Regardless of technology and compensation models, however, Findwell and Redfin may not be the game changers their proponents originally envisioned, for one simple reason: Technology can’t take the emotion out of buying or selling a home. Home buying is both more subjective and more emotional­—it’s not a commodity in the way airline tickets and stock shares are, says Glenn Crellin, director of the Center for Real Estate Research at Washington State University. “As I tell my new students every year, no two pieces of real estate are 100 percent identical.”

It’s one point that everyone in real estate agrees on: The industry is about relationships. “At the end of the day, [buying and selling a house] is an emotional process,” says Deasy of Windermere. A lot of a real estate agent’s job can come down to walking clients through an increasingly complicated and sometimes downright scary procedure. And many buyers are more willing to take that walk with someone from a company that’s been around longer, even at a higher price.

Challenging the longheld commission model has definitely caused tension between traditional real estate companies and the start-ups. (Lisota notes that early on, some agents chided Findwell for “undermining our profession and making it difficult for the rest of us to make a living,” while Redfin’s blog at one time featured a “Hall of Shame,” which highlighted agents the company felt were hostile to its business model.)

And it’s brought more attention to an ongoing debate among real estate professionals involving the ethics of the real estate commission.

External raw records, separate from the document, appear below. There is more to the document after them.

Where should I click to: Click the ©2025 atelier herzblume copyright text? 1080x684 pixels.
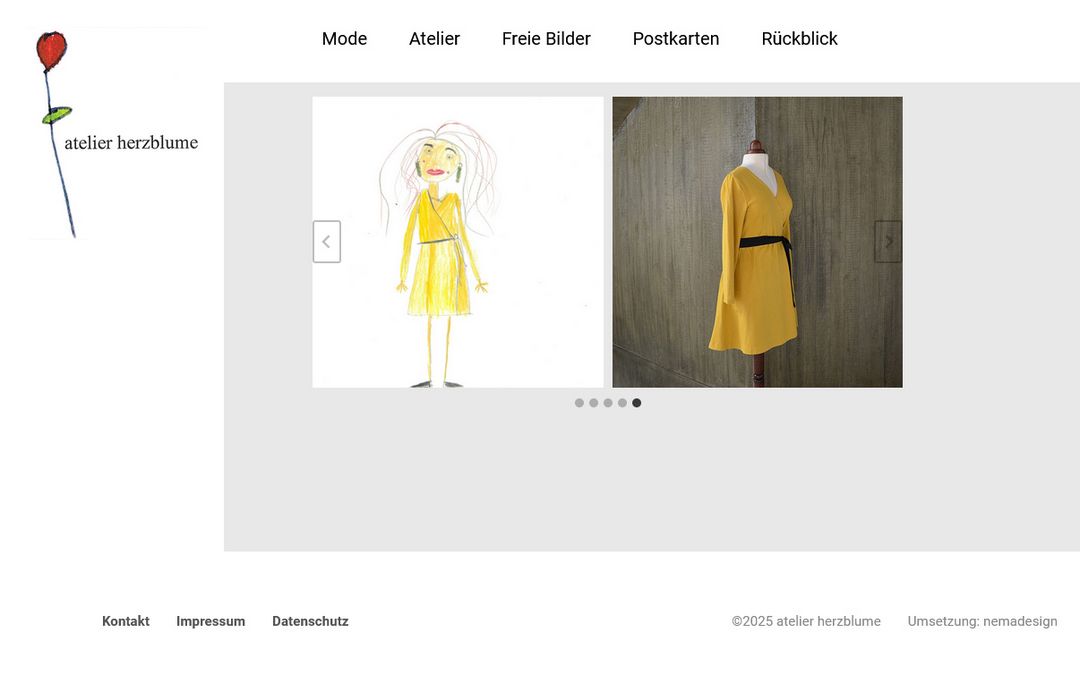tap(806, 621)
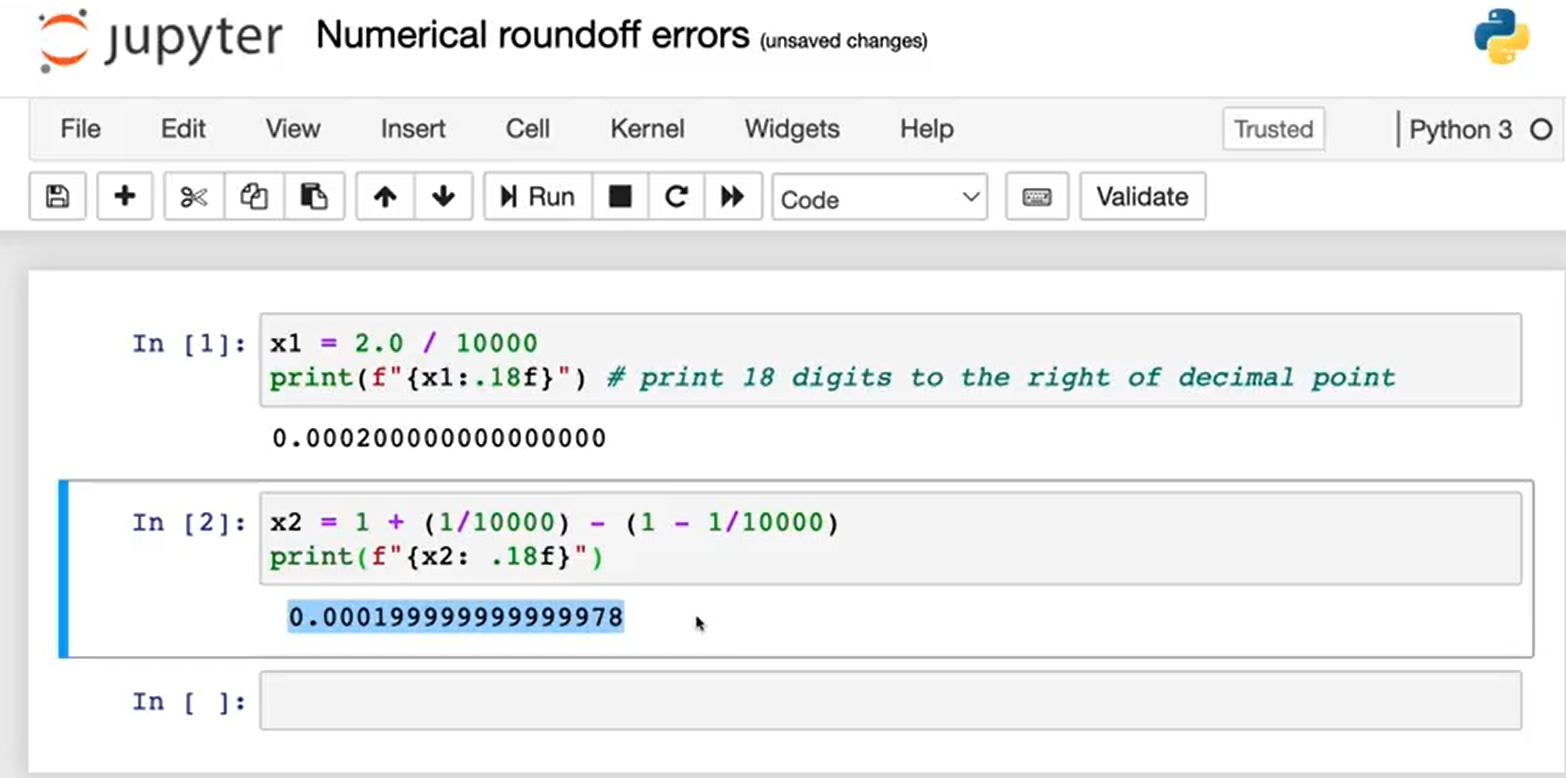Screen dimensions: 1566x778
Task: Open the command palette keyboard icon
Action: 1036,197
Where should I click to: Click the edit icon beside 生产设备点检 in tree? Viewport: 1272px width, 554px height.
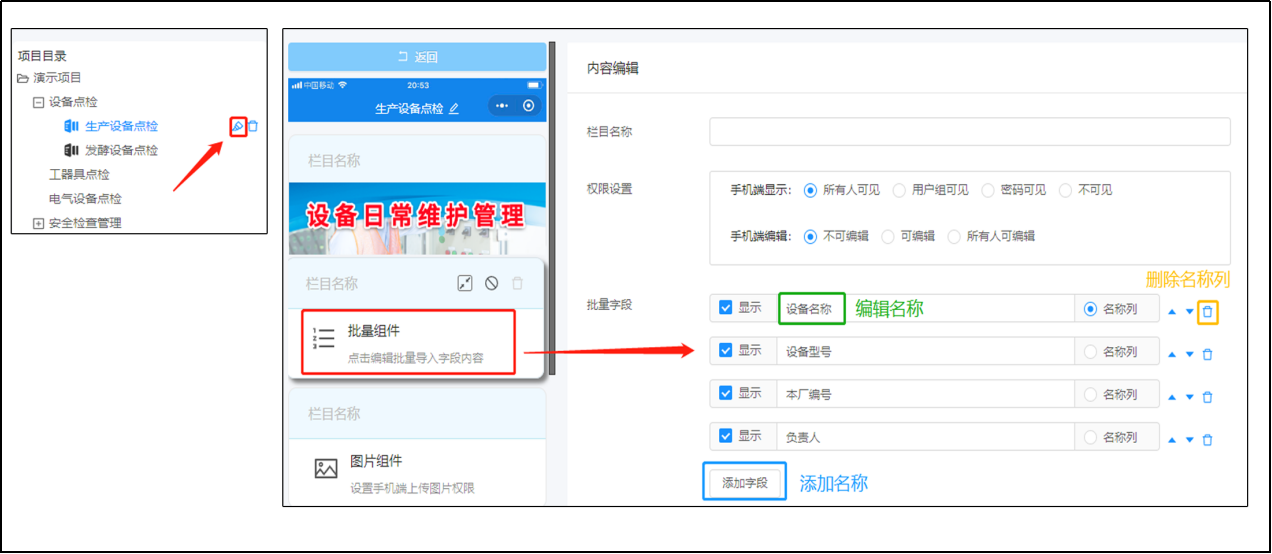click(x=237, y=126)
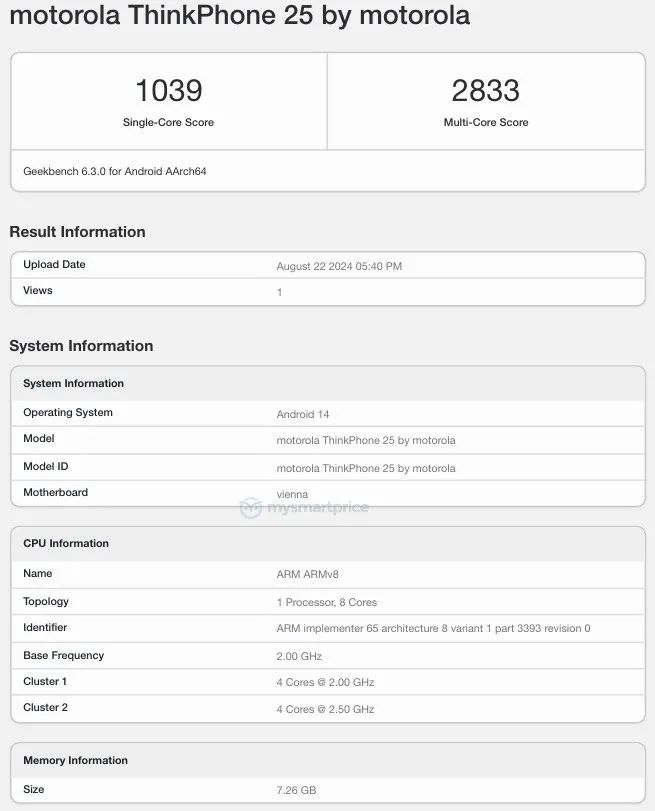The height and width of the screenshot is (811, 655).
Task: Click the Multi-Core Score value 2833
Action: pos(485,91)
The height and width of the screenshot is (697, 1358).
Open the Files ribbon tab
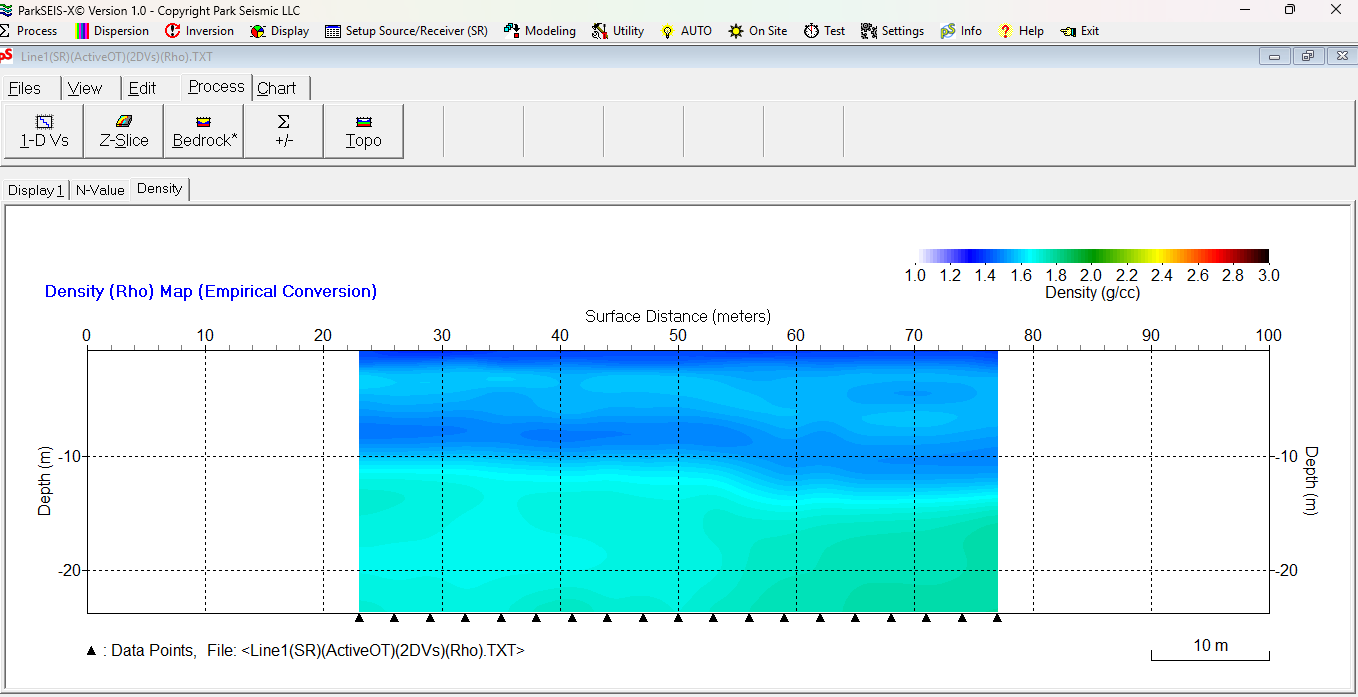(25, 88)
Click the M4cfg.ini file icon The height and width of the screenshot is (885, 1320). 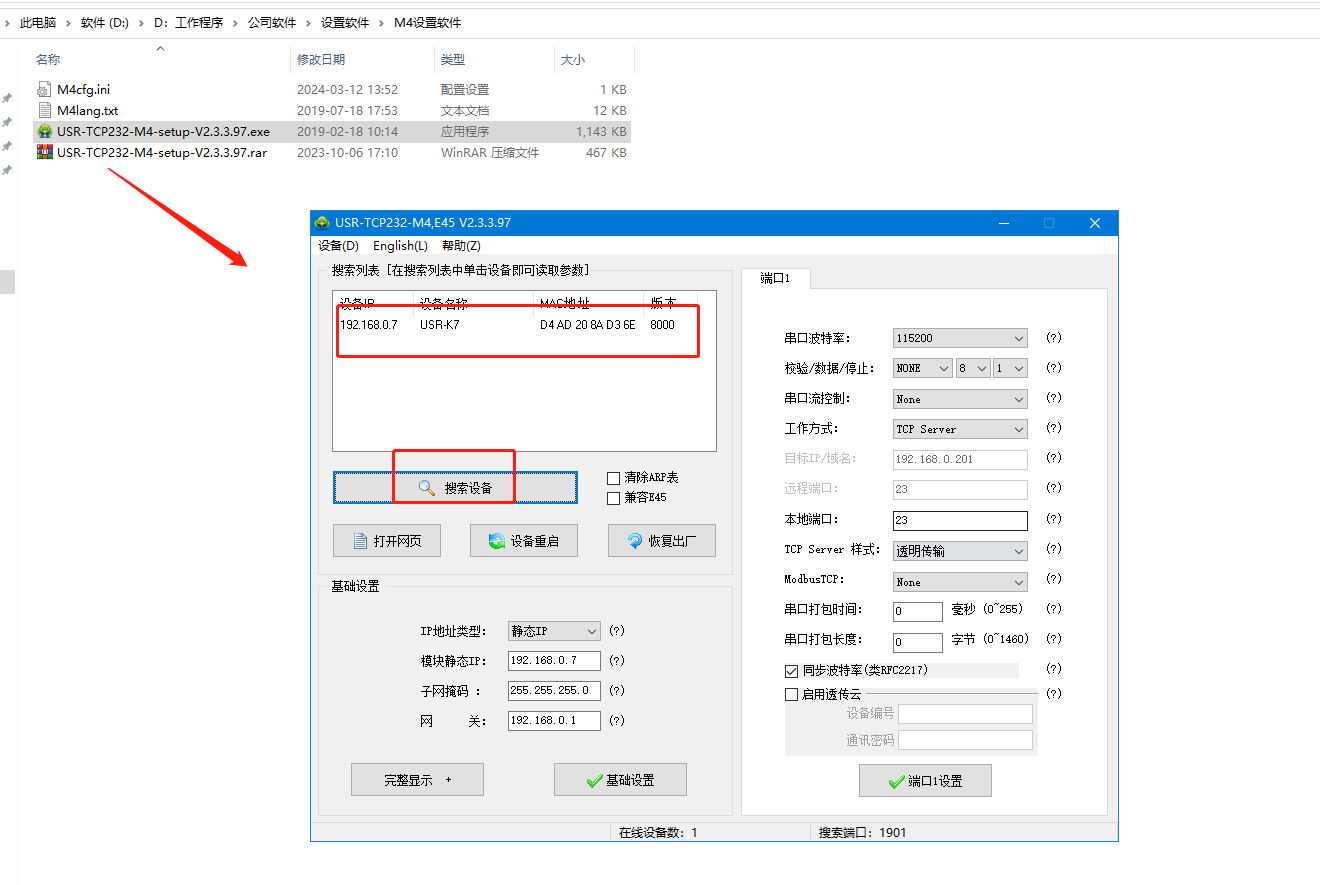click(x=44, y=89)
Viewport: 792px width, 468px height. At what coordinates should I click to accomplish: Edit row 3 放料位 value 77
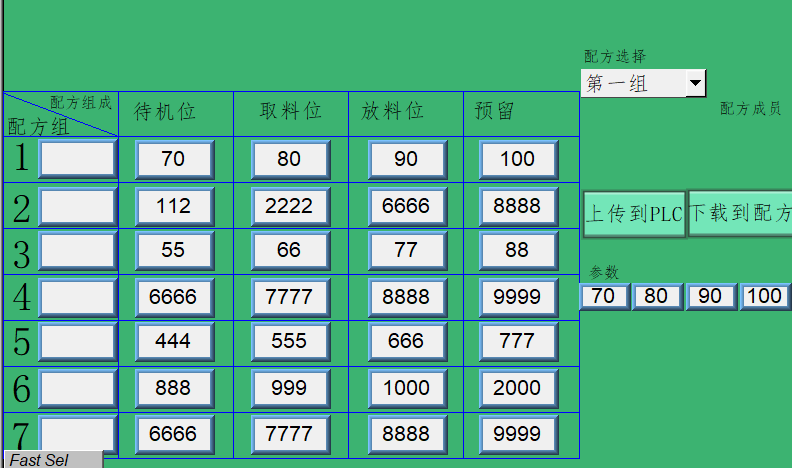coord(405,250)
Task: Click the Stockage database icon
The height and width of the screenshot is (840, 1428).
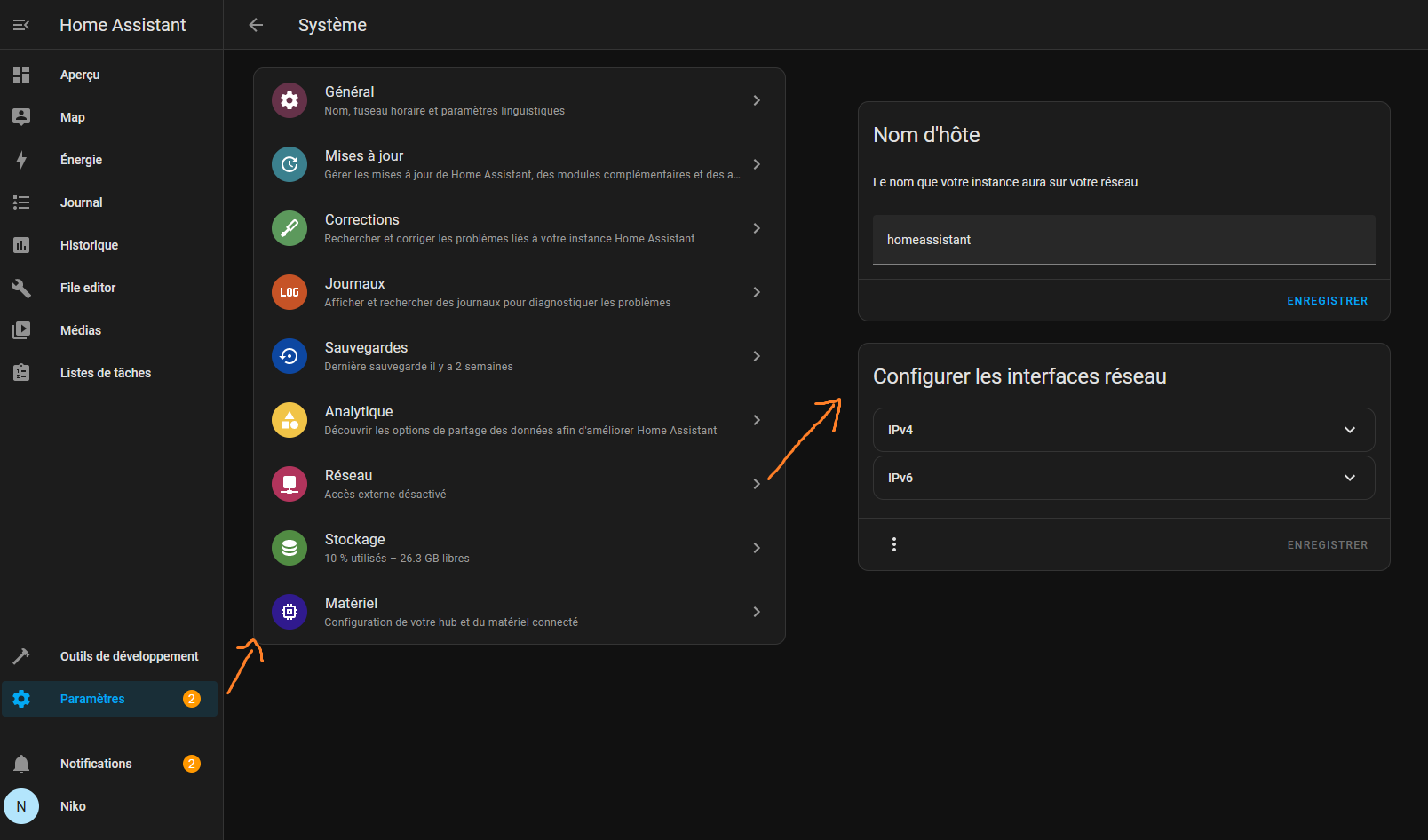Action: click(x=289, y=548)
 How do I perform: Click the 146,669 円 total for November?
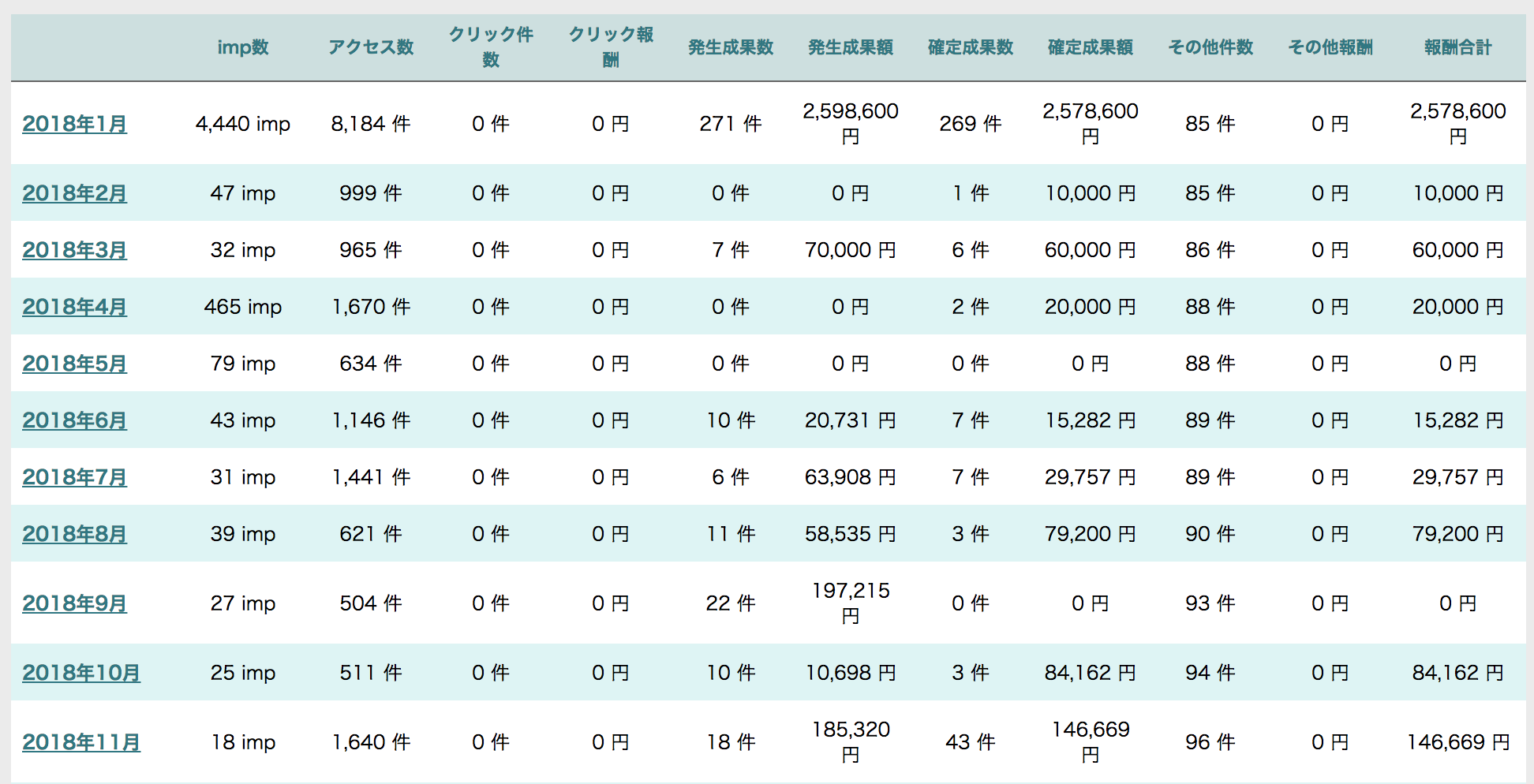(x=1457, y=742)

A home buyer’s agent is supposed to negotiate a favorable price for his client­—ideally as low as possible—but a lower price isn’t necessarily in the best interest of an agent who makes a bigger commission on a higher price. It’s what economists call a “moral hazard”—a person is supposed to do one thing in a transaction, but benefits more by doing the opposite. It’s an issue that will need to be addressed by individual firms, says Crellin, while adding that the vast majority of agents represent their clients’ best interests.

Lisota has a darker view: “Agents are looking for their payday,” he says, while also noting that he believes the debate is more focused on what amount of compensation is appropriate.
Traditional agents discard that argument saying they wouldn’t jeopardize credibility for a few hundred dollars in additional commission. An agent might lose $300 by negotiating a home’s price down by $10,000, but his customer would be happy—and would be more likely to recommend him. “Who in their right mind is going to take the extra $300?” Deasy asks rhetorically. “Three hundred extra dollars now isn’t going to keep me in business 10 years from now.”

However the commission debate ends, Redfin and Findwell have brought more choices to the real estate market. And in the long run, that’s likely to mean more change in the industry—though some observers believe it will come slowly. The traditional model isn’t likely to go away, says John Cook, cofounder and executive editor of Techflash.com, which covers technology in the marketplace. Lisota agrees: “People who charge more, people who charge less, there’s room for them all to be successful, so long as they all engage with people in this new online way,” he says.

The start-ups have used that “new online way” to give home buyers access to a wealth of information that was previously veiled, notes Cook. As a result, the job of traditional real estate agents—and possibly their business model—has shifted. “The amount of business disruption over the past two years has truly been amazing to watch,” he says.